Optical: systems and elements – Deflection using a moving element – Using a periodically moving element
Reexamination Certificate
2001-08-07
2003-12-23
Phan, James (Department: 2872)
Optical: systems and elements
Deflection using a moving element
Using a periodically moving element
C359S204200, C359S205100, C359S216100, C347S244000, C347S259000
Reexamination Certificate
active
06667822
ABSTRACT:
BACKGROUND OF THE INVENTION
1. Field of the Invention
The present invention relates to a scanning optical system which is for use in a laser beam printer or a digital copying apparatus, and causes a light beam emitted from a light source to scan a scanning surface, and also relates to a digital beam forming apparatus incorporating the scanning optical system.
2. Description of the Related Art
A scanning optical system used in conventional image forming apparatuses is designed so that a light beam emitted from a light source is guided to a deflector through an incident optical unit, and the light beam deflected from the deflector is focused into a spot while being scanned on a scanning surface through a scanning optical unit.

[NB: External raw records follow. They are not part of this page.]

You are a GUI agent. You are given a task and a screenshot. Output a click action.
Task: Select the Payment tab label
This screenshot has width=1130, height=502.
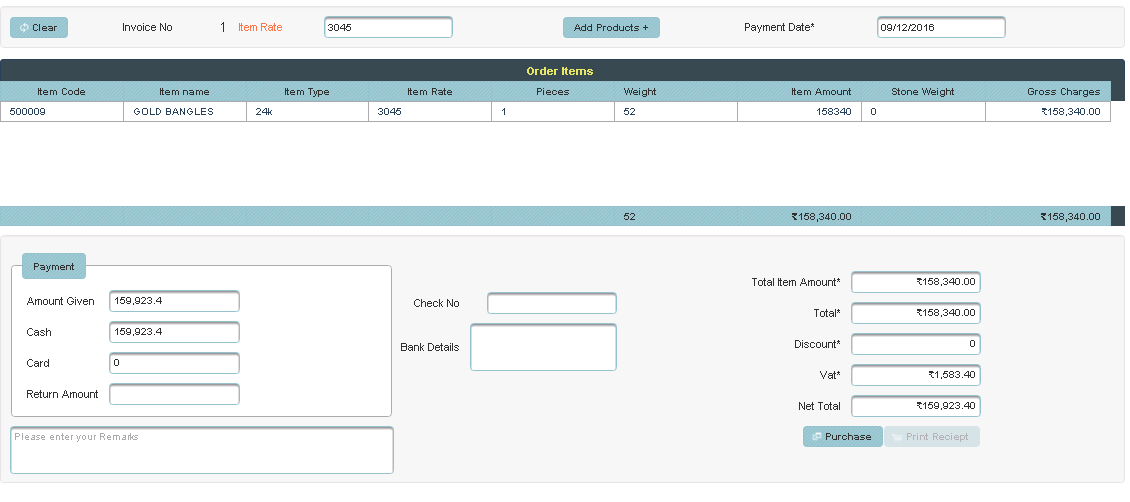pyautogui.click(x=54, y=267)
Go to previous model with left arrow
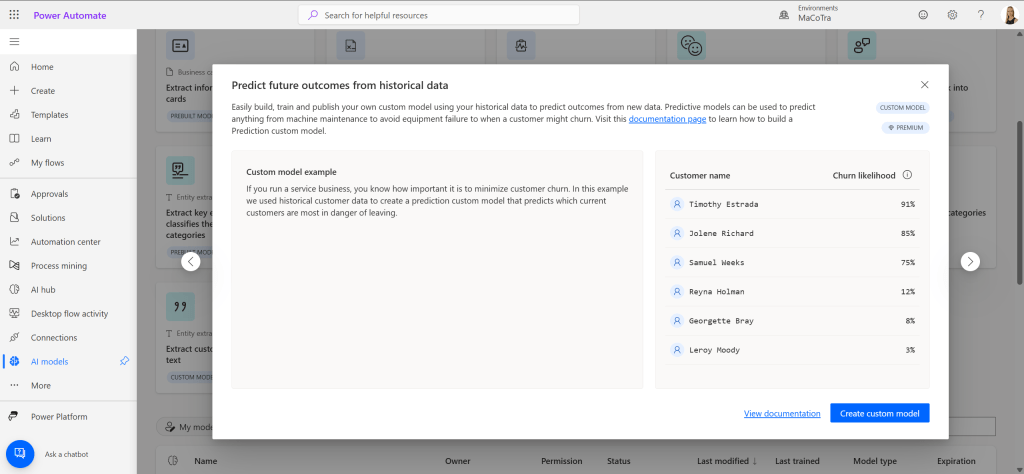 pyautogui.click(x=191, y=261)
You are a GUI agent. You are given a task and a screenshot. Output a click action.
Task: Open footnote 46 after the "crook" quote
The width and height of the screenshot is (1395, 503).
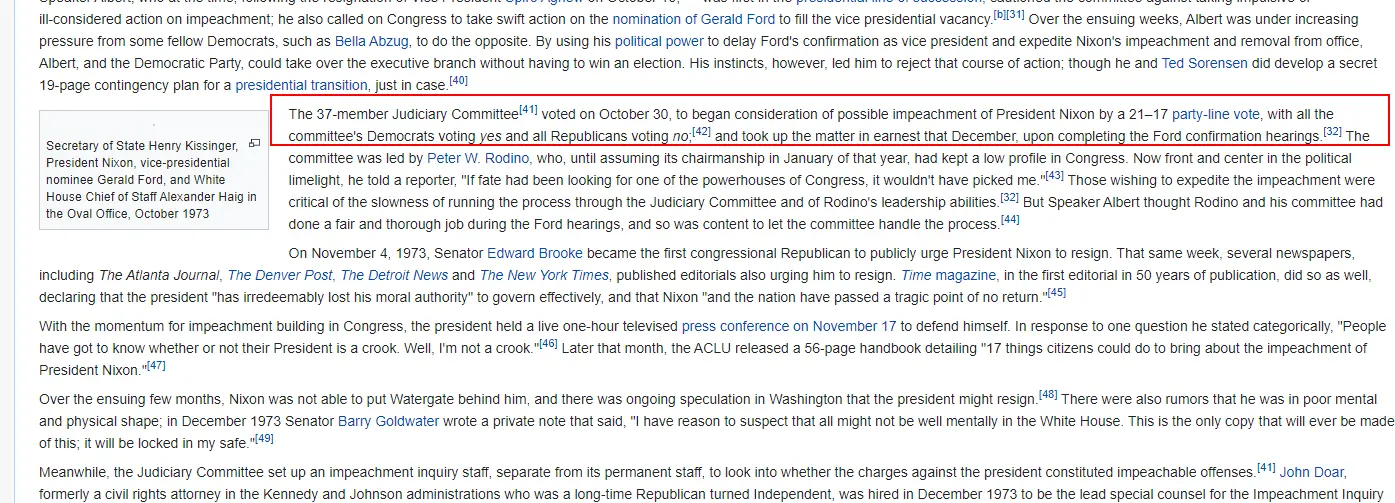pos(547,343)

The scanning optical system includes one or more optical elements. When these optical elements are decentered, an actual focused position of an image become shifted from a correct focused position. For example, a resulting image is bent in a sub scan direction, thereby degrading printed image.

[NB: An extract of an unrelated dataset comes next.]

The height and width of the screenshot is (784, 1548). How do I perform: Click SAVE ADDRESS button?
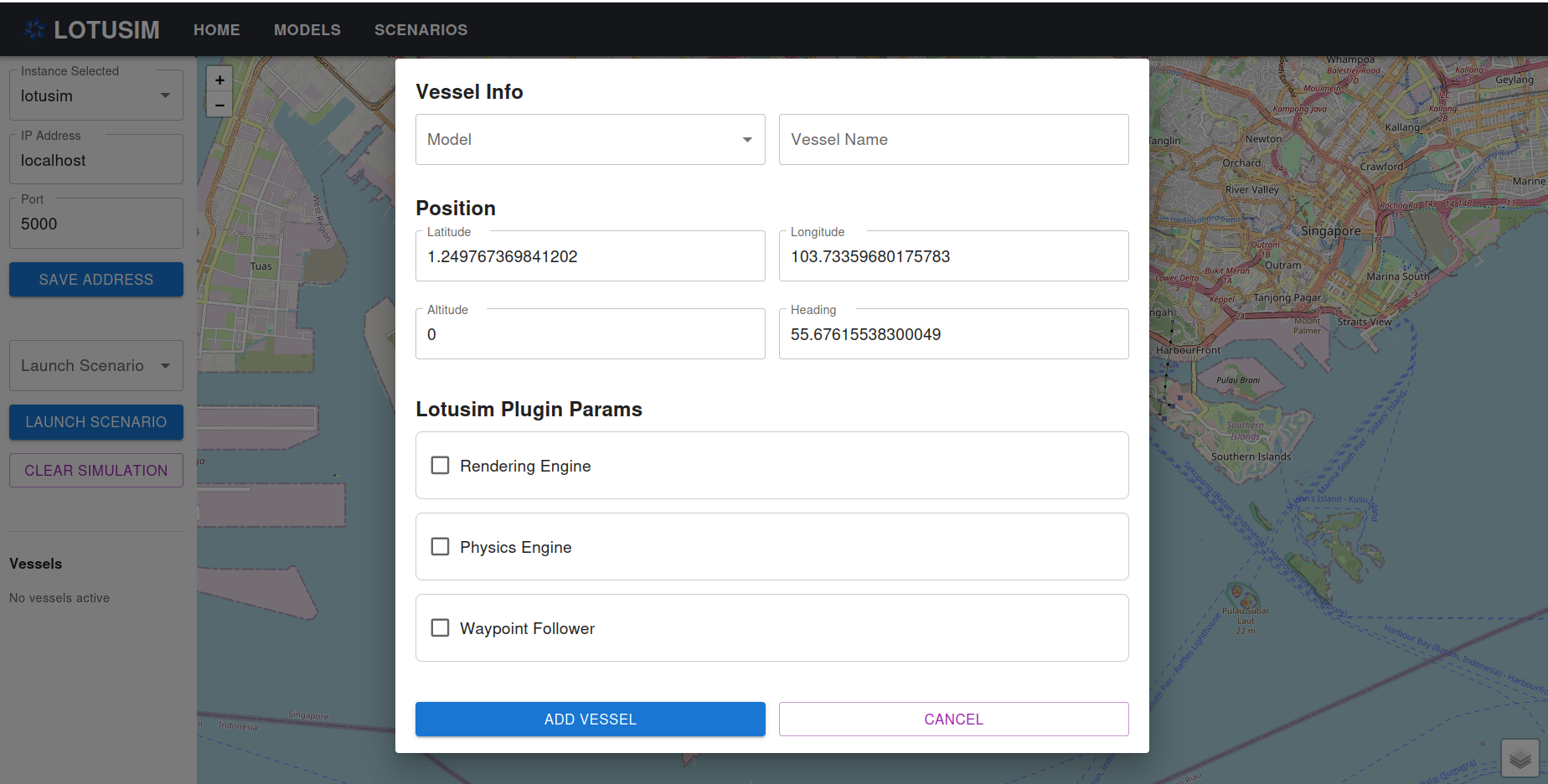pos(96,280)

A plurality of light source elements may be employed in a scanning optical system. For example, Japanese Unexamined Patent Application Publication No. 9-54263 discloses a multi-beam laser chip as a light source which emits a plurality of laser light beams arranged in a single line. When the optical elements are decentered, not only the focused position is generally deviated, but also the relative positional relationship between focused positions of light source elements is changed. The quality of printed image is adversely affected more when a plurality of light source elements are used than when a single light source is used.
To reduce image degradation, tolerances of the optical element itself and tolerances of the mounting position of the optical element during manufacture need to be reduced. Such an attempt is subject to limitation. Even if tolerances are reduced, manufacturing such a scanning optical element is difficult. The manufacturing yield thereof drops, leading cost increases.
Lenses are preferably shaped in a configuration that is less subject to the effect of decentering. Specifically, each lens preferably has a rotationally symmetrical optical surface. Such an optical surface does not affect print quality at all even when the optical surface is decentered from an optical axis. Even when the optical surface rotates about an axis parallel to the main scan direction, a deviation of a focused position with respect to the sub scan direction is substantially constant over an entire scanning range. Compared with the rotationally asymmetrical optical surface, print quality is less subject to degradation.
Several scanning optical systems have been proposed which use an optically aspherical surface or a rotationally symmetrical, aspherical surface as an optical surface in a scanning optical unit. These proposals are proposed on the assumption that the material in use is glass. An optical element constituting a scanning optical unit is typically larger in size than those used in other devices. If the optical element is manufactured of optical glass, manufacturing costs thereof is likely to increase. The use of a resin material is preferred from the standpoint of costs. Since the optical element manufactured of a resin is typically produced using a molding technique, a further cost reduction is expected because optical glass requires cutting and polishing processes. Since the resin optical element is shaped into a complex configuration, which could not be applied to optical glass, the count of optical elements is reduced. This further reduces costs of the scanning optical unit.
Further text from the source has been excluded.